Klein explique combien, selon elle, l’usage de la torture est beaucoup moins policier qu’idéologique. Elle en fait remonter certaines origines, pour la séquence envisagée, aux années 1950 et aux travaux conjoints d’agences de renseignements et de divers universitaires qui leur sont liés, aux USA certes, utilisant autant des méthodes coercitives aux buts psychologiques évidents que l’usage de drogues agissant dans ce domaine. Elle précise combien le but est moins d’obtenir des renseignements que de changer la psychologie de la victime; elle rapporte combien cet usage marqua diverses campagnes que nous eûmes coutume d’identifier comme politiques ou militaires, et qui avaient comme but réel d’imposer de nouveaux régimes capitalistes extrêmes, qui eurent lieu dans des régions périphériques tout au long de la Guerre froide.

Klein rapporte ces quelques considérations d’un journaliste argentin, Rodolpho Walsh, persécuté par la junte des généraux argentins à la fin des années 1970, extraites d’une lettre ouverte qu’il tenta de faire diffuser : «La lettre débute par une dénonciation de la campagne de terreur menée par les généraux, du recours “à la torture extrême, continue et métaphysique”, et du rôle joué par la CIA dans la formation de la police argentine.» Le terme “métaphysique”, bien entendu, doit nous arrêter, et c’est pourquoi nous le soulignons. Il montre combien cette torture a beaucoup moins d’objectifs policiers que de buts psychologiques fondamentaux. Il s’agit de transformer l’homme. Ainsi en est-il, plus souvent qu’on ne croit, de l’usage de la torture après 9/11, qui est aussitôt habillé d’expressions bureaucratiques (“harsh interrogation techniques”) destinées à atténuer le choc de la révélation de la torture sur le public bien-pensant de la Grande République bien sûr, mais aussi destinées à nous suggérer que le concept classique et trivial de torture, – violence pour obtenir le but immédiat d’informations, – est ici transcendé par un but plus large, plus élaboré, plus indirect, – plus haut, en un sens, selon de tels jugements fiévreux et idéologiques. Le dessein est la transformation de l’homme, la “fabrique d’un homme nouveau”, faite d’une façon un peu moins voyante que celle qu’on pratiquait en URSS, mais selon les mêmes critères de la vertu idéologique.

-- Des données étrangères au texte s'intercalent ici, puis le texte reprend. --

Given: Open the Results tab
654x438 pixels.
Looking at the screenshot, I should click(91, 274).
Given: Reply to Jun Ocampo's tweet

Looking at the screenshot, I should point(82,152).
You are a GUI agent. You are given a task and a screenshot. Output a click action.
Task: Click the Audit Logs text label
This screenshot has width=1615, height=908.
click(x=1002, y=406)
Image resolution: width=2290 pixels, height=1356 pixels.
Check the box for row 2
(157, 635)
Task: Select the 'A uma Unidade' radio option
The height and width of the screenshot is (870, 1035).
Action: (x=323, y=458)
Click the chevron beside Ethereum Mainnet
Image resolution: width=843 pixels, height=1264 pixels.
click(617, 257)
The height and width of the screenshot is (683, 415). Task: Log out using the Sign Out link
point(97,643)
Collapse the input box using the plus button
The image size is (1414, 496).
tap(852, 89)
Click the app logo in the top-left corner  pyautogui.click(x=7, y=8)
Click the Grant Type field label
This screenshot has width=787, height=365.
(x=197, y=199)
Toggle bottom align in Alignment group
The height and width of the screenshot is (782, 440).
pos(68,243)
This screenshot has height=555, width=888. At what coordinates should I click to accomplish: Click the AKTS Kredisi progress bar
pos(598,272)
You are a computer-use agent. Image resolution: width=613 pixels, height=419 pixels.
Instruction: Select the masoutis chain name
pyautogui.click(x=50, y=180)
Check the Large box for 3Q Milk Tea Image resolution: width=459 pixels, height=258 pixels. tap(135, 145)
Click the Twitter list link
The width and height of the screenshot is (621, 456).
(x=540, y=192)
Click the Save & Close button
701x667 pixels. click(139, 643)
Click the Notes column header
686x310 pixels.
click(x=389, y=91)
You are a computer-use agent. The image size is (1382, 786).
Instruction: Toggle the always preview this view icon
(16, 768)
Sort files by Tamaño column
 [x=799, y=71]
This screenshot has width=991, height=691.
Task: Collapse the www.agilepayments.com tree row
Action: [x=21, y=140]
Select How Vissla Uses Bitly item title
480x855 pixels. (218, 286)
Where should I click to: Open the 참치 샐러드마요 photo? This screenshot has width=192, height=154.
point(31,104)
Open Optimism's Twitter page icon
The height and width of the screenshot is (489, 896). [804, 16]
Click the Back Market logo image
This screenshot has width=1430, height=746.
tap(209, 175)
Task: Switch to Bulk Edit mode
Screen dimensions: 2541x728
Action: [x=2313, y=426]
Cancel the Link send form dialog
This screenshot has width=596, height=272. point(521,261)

A cette lumière, le camp de Guantanamo où sont fourrés pendant des années, hors de tout cadre légal, des “terroristes” ou supposés tels, – mais qu’importe, si l’on considère le but poursuivi, – Guantanamo est plus un centre de rééducation psychologique, et même un centre de transmutation psychologique qui serait alors l’apanage de l’américanisme en matière d’intensité de pression jusqu’à la rupture de l’identité, qu’un “simple” centre de torture. Bien au-delà d’autres systèmes pratiquant la torture à des fins idéologiques, la “rééducation américaniste” porte sur la transmutation de la psychologie qui, une fois transmutée, devrait conduire l’esprit à porter de lui-même, en toute liberté irait-on jusqu’à dire, les jugements et les choix qui importent. La liberté elle-même est sauve, puisqu’elle-même est transmutée. Le grand dessein n’est pas de contraindre le choix et le jugement mais de transmuter l’identité de l’être.